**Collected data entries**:
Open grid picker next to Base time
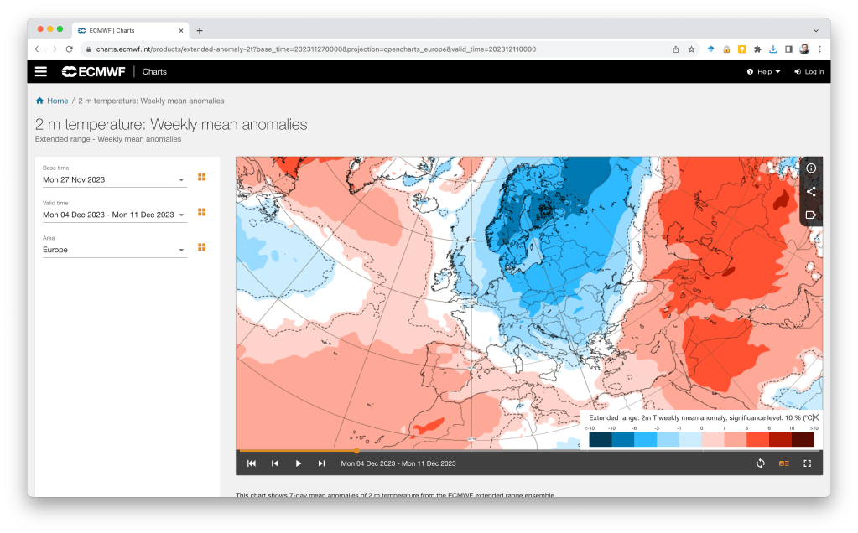Image resolution: width=858 pixels, height=533 pixels. [201, 178]
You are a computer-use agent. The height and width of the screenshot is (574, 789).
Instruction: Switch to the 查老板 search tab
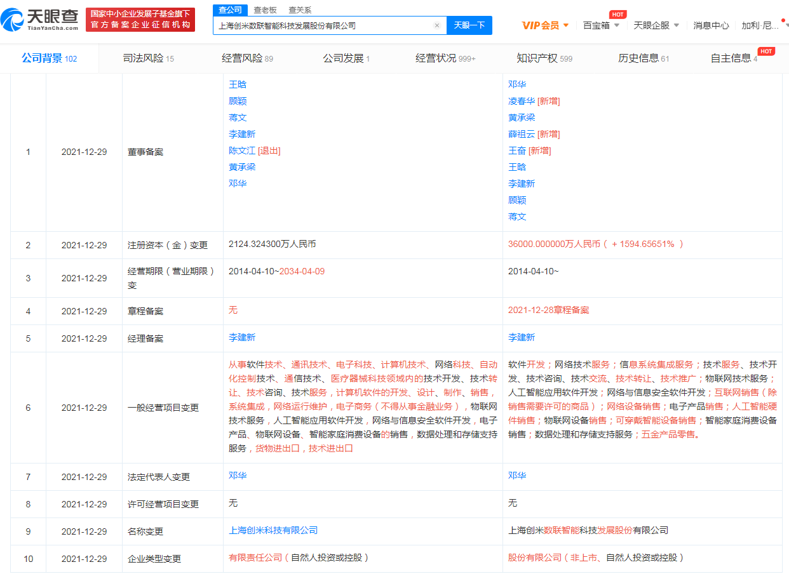(265, 10)
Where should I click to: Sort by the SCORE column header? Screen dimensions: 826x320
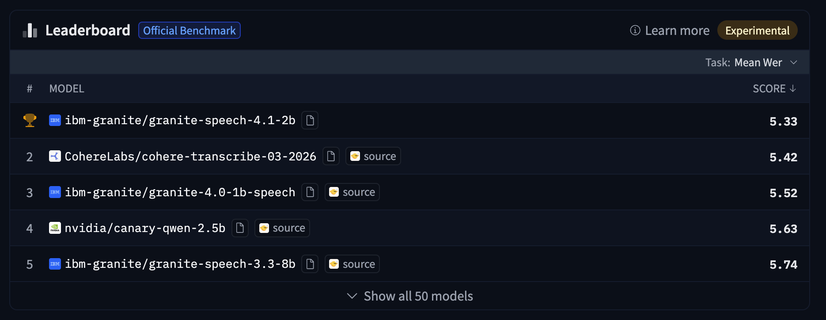coord(774,88)
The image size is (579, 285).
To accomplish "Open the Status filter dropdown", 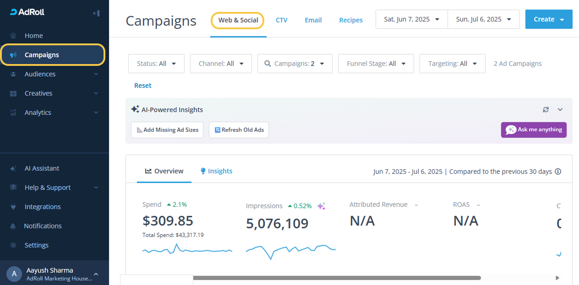I will pyautogui.click(x=156, y=64).
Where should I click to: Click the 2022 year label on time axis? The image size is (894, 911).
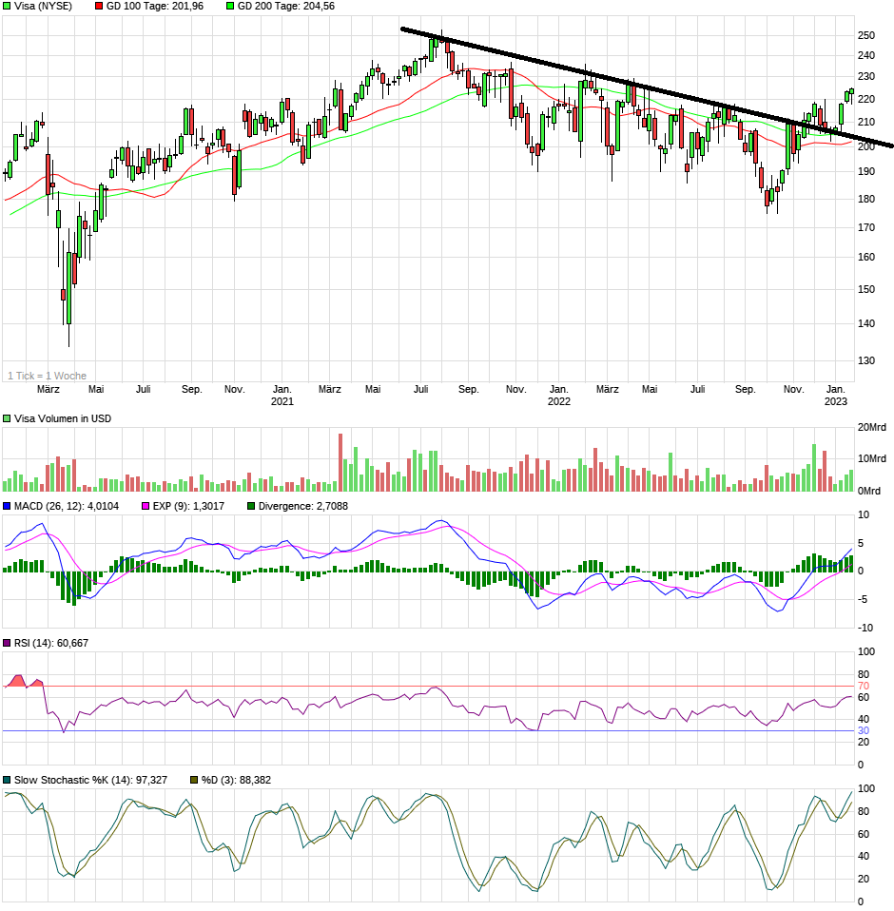click(558, 401)
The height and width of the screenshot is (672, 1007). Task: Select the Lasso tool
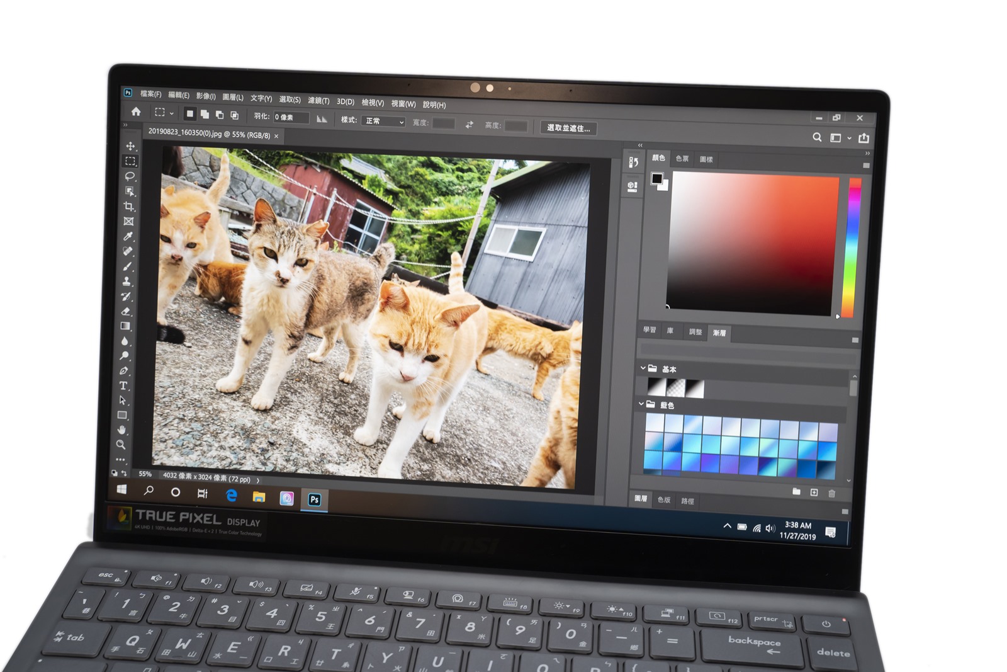tap(130, 176)
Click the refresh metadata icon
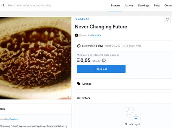172x128 pixels. (x=167, y=19)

**Goal of the exercise**: The answer must be an exact copy of the lines from the one with "Where should I click to: Click" through the final line above, both ends included, and nothing else; pictures stay out.

**Answer space**:
Where should I click to: Click the 2022 year label on time axis? The image size is (894, 911).
click(558, 401)
The height and width of the screenshot is (672, 1007). Task: Select the Lasso tool
tap(130, 176)
Click the refresh metadata icon
172x128 pixels. (x=167, y=19)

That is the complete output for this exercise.